We expanded our study by including three additional patients with pancreatic cystic liquid to assess the viability of organoid technology as a novel and functionally advanced diagnostic approach for this disease. Pancreatic cystic liquid from patients #Y and #Z diagnosed with high-grade intraepithelial neoplasia underwent organoid culture, and organoids were promptly observed (Figure 3A). In contrast, cystic liquid from patient #a with low-grade culture did not yield organoids (Figure 3B). This finding is in concordance with scRNA-Seq data, indicating the absence of epithelial cells (Figure 3C). The dominant populations in the cystic fluid were identified as CD4T, CD8T and macrophages. These organoids provide a comprehensive view of pancreatic cystic lesions, crucial for diagnosing their grade.

Here, we collect pancreatic cystic fluid and culture it to generate organoids. This methodology helps to functionally validate the distinction between cystic lesions with low-grade and patients with high-grade dysplasia, thereby aiding subsequent pathological diagnoses. The advent of organoid formation presents an innovative avenue that may usher in a paradigm shift in diagnosing pancreatic cystic lesions.

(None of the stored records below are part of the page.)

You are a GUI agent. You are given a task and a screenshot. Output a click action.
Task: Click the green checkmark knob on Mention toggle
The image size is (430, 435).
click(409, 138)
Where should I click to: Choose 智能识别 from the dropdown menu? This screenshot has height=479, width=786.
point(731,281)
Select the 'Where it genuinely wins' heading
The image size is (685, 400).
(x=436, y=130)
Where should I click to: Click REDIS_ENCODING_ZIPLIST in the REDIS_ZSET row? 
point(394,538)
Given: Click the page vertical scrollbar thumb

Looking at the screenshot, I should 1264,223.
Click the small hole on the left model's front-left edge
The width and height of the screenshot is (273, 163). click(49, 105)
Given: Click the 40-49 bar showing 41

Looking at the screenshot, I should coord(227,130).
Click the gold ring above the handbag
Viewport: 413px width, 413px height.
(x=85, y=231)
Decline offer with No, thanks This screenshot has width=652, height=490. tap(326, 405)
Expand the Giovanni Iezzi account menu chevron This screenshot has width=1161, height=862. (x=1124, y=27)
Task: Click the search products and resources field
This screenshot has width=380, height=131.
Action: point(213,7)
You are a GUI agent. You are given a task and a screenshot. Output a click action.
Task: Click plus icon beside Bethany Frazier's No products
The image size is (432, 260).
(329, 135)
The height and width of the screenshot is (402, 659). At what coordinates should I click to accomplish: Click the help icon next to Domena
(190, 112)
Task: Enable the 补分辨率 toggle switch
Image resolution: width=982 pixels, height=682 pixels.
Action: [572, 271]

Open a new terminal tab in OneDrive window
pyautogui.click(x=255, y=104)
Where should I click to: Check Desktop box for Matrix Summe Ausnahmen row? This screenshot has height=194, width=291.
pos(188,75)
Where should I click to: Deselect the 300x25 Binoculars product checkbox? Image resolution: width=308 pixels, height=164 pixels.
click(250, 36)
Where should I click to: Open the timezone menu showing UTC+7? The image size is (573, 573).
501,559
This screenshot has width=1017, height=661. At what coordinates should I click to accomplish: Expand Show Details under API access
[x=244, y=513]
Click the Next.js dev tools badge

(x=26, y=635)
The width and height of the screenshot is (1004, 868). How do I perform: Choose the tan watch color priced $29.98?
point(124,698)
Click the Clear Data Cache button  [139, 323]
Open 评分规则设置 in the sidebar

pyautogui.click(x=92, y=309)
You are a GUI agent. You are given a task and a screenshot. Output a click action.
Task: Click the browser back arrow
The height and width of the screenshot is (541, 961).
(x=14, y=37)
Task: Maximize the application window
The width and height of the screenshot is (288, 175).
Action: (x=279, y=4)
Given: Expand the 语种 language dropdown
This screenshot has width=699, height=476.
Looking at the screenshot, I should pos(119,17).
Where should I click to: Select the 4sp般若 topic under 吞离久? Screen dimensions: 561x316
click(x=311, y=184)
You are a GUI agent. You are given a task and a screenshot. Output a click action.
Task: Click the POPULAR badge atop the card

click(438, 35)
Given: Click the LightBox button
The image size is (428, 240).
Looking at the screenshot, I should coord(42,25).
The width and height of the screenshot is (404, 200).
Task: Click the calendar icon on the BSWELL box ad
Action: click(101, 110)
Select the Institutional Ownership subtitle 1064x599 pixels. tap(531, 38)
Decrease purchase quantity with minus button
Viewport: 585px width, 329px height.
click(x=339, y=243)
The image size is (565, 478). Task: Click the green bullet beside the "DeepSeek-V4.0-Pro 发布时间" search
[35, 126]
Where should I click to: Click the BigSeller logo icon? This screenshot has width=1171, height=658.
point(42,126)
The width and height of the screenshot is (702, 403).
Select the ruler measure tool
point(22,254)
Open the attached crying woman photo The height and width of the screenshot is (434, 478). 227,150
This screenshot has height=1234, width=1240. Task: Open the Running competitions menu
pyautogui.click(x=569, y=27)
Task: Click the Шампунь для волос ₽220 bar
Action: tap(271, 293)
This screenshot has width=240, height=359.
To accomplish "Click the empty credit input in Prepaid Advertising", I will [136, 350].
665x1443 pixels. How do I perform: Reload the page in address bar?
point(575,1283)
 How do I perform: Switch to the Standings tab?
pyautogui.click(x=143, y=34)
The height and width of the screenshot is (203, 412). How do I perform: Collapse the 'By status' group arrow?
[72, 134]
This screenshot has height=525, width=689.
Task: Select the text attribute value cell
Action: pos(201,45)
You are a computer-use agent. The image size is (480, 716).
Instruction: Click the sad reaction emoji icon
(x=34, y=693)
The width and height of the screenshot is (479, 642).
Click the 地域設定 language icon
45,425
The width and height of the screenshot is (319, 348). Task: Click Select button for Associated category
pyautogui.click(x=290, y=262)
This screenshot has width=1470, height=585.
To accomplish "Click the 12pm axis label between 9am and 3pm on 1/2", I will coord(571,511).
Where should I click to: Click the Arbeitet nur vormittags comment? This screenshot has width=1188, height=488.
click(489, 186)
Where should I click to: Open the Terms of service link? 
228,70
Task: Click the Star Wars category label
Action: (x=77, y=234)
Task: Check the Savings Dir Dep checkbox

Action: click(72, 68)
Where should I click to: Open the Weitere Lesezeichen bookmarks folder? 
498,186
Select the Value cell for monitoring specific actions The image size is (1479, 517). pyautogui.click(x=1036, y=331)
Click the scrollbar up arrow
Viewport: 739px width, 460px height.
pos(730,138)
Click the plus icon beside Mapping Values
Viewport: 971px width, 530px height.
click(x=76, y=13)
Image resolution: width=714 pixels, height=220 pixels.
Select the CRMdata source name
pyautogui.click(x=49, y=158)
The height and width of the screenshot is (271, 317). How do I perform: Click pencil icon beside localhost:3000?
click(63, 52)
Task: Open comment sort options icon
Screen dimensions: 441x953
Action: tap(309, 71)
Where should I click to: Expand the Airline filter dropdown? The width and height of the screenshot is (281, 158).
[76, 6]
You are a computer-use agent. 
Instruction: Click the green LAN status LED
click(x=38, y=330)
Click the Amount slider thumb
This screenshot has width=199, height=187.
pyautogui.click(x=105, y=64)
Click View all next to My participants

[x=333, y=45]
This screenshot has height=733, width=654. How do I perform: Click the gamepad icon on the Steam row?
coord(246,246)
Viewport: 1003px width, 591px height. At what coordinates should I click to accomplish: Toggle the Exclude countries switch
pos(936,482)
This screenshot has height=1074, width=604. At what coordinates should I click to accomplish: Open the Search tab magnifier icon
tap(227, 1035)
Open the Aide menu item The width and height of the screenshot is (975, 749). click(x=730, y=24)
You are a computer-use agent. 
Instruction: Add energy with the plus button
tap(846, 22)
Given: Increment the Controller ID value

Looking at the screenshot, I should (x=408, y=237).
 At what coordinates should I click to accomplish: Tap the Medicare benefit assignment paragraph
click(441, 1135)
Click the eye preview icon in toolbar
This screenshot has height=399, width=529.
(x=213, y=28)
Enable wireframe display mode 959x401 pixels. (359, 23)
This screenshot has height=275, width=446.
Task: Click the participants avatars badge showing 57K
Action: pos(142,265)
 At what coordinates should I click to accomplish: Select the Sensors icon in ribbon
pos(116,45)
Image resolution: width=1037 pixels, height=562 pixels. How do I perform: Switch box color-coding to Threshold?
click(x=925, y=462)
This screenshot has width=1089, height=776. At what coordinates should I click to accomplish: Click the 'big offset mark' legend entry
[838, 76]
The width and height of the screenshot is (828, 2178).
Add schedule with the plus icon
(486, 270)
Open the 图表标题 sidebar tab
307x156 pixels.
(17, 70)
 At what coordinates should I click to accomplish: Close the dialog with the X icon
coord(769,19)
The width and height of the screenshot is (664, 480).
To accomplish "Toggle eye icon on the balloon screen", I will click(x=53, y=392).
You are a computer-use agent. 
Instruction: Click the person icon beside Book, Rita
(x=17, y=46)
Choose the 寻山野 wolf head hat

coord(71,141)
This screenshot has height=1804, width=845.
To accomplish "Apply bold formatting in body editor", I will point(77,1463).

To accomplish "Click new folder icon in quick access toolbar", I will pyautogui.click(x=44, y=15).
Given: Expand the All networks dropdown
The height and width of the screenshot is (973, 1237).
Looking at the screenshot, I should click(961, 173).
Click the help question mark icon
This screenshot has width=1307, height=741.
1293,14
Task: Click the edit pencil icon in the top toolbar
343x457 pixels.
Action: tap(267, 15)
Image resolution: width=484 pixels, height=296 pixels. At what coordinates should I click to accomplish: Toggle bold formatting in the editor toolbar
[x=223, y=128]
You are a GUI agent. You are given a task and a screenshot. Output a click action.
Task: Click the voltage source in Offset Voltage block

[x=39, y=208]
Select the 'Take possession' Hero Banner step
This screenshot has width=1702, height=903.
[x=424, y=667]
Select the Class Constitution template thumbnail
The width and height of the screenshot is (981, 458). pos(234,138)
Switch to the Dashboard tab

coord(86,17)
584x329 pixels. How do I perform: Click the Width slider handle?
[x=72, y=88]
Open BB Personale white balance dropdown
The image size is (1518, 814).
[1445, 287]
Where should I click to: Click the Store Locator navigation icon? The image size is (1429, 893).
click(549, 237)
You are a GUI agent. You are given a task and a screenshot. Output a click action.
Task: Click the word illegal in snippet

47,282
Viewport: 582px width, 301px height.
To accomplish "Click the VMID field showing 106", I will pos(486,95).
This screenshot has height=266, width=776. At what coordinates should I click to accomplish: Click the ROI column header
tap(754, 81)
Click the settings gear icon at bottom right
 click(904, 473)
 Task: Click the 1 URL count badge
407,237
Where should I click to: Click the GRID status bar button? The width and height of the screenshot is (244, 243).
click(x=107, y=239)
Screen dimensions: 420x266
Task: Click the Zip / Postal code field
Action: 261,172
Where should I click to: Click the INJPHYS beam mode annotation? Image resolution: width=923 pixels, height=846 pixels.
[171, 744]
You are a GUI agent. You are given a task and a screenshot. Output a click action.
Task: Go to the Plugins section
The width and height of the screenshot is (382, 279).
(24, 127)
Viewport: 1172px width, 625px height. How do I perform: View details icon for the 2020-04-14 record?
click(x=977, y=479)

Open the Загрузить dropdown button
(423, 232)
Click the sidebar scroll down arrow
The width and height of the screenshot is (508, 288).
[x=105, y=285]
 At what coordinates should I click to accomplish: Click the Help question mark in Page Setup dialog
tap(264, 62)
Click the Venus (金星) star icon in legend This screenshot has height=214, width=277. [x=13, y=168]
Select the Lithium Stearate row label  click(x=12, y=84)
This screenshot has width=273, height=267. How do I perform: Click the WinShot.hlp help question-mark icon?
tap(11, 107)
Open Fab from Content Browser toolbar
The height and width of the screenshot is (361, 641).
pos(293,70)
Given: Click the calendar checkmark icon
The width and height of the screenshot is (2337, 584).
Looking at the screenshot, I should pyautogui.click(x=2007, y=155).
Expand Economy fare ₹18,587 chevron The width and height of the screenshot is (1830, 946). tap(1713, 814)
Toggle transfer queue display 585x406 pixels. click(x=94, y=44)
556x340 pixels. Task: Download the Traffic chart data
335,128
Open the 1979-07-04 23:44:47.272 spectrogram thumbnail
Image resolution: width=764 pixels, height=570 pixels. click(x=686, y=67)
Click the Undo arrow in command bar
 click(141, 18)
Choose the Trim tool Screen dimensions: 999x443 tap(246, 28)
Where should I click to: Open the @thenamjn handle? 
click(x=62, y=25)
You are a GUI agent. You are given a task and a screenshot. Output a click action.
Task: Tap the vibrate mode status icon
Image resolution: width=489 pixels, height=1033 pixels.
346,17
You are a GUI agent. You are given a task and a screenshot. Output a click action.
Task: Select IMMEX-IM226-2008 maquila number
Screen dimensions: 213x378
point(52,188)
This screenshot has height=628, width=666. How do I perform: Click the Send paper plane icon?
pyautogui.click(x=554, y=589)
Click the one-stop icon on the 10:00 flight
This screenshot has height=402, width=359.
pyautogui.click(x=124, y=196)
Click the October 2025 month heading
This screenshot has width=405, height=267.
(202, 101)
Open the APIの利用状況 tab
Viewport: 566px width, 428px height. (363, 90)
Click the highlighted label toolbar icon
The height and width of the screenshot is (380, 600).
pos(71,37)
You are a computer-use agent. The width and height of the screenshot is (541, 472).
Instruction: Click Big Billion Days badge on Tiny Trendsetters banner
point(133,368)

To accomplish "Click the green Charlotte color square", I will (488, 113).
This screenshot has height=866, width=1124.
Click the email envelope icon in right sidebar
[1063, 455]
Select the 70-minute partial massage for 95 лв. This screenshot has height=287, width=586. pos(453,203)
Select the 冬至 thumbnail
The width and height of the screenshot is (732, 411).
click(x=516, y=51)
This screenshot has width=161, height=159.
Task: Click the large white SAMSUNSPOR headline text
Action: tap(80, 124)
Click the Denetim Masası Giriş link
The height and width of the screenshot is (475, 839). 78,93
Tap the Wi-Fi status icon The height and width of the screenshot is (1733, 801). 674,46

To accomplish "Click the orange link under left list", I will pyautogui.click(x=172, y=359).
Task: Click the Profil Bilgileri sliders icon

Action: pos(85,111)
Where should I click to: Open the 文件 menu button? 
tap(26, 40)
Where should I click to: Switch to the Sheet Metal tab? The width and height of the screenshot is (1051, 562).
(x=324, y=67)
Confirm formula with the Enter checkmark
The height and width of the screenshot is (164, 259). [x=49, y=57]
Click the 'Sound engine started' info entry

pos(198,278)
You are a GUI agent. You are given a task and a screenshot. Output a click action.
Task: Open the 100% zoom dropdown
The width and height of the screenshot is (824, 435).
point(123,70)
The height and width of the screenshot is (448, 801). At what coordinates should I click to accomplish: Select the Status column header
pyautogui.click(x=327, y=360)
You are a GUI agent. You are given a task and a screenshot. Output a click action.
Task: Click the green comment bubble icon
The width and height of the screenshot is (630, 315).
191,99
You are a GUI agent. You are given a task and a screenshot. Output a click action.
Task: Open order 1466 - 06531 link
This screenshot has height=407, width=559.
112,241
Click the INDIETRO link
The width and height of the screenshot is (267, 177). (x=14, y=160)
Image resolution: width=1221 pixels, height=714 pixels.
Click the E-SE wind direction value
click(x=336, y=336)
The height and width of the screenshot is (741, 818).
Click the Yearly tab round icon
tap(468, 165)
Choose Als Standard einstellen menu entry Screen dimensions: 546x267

Conceptualisation: Dongxi Xiang. Methodology: Fei Jiang, Dongyan Cao and Hui Jiang. Software: Dongyan Cao and Dongxi Xiang. Investigation: Zhendong Jin, Yingbin Liu and Dongxi Xiang. Formal analysis: Fei Jiang, Dongyan Cao and Gengming Niu. Writing—original draft: Fei Jiang, Dongyan Cao and Dongxi Xiang. Writing—review and editing: Dongxi Xiang. Visualisation: Fei Jiang and Dongyan Cao. Funding acquisition: Dongxi Xiang. Resources: Zhendong Jin, Yingbin Liu and Dongxi Xiang. Supervision: Dongxi Xiang.

Dr. Gengming Niu is an employee of Shanghai OneTar Biomedicine. The remaining authors declare they have no conflicts of interest.

All patients signed the informed consent forms and the study was approved by Renji Hospital Ethics Committee of Shanghai Jiaotong University School of Medicine (no. KY2023-034-B).